■ **Task brief**: From the first entry to the last, copy each one exactly.

■ **Supplied entries**:
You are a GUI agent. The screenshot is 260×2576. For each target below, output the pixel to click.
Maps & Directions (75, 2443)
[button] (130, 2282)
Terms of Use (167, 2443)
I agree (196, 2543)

■ **Output of the task**:
You are a GUI agent. The screenshot is 260×2576. For each target below, output the pixel to click.
Maps & Directions (75, 2443)
[button] (130, 2282)
Terms of Use (167, 2443)
I agree (196, 2543)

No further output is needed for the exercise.